Former Labour leader Neil Kinnock has branded Tony Blair's school reforms "educational crazy paving".
Lord Kinnock says the reforms are an inconsistent "mosaic"
Lord Kinnock said the government's plans to create "trust" schools with more independence would perpetuate social and education differences.
The plans contained a "tragic inconsistency" and were little different to the grant-maintained schools seen under the Tories, he said.
Lord Kinnock was speaking as the House of Lords began debating the proposals.
Tony Blair has already won MPs backing for the reforms, but only by relying on Conservative support in the face of a revolt from Labour backbenchers.
The government has reassured some Labour rebels who originally spoke out against the trust school plans, but Lord Kinnock is not among them.
He told peers: "The tragic inconsistency is that parts of this bill, which reinforce further progress towards excellence and equity for every child, are contradicted by the provisions that seek to put all of England's primary and secondary schools into the ownership and governance of independent foundation trusts."
Lord Kinnock accused ministers of being fixated on structures rather than focusing on school standards.
The government thought education achievement could be boosted across the board by having more types of schools and operating a market governed mainly by interests outside schools and local communities, he said.
"Each component of that doctrine is mistaken," he said.
Lord Kinnock said a market system had relative winners and relative losers. In schooling, losing too often was for life and so could not be afforded.

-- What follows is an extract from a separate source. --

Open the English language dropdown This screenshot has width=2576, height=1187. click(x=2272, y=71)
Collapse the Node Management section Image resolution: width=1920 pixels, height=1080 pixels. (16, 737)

Lib Dem education spokesman Baroness Walmsley told peers: "This is a cruel confidence trick - the government are, in one blow, removing democratic accountability, making it difficult for parents to exercise real choice and setting school against school."
Ministers insist that encouraging innovation in schools can raise standards and avoid inequalities.
Concluding the debate, Education Minister Lord Adonis said there was broad agreement on the plans.
"We all agree that increased investment in education is crucial," he told peers.
"We also all agree that it is right to focus on disadvantage. No-one has called for a return to a national system of selection at age 11 and that is a seminal moment in the debate on education.
"We agree that we want collaboration and competition. What parents value most of all is good local schools and everyone has accepted that we need far more improvements. I see trust schools as a sensible, pragmatic reform."
Along with convention, peers gave the Education and Inspections Bill a second reading without a vote.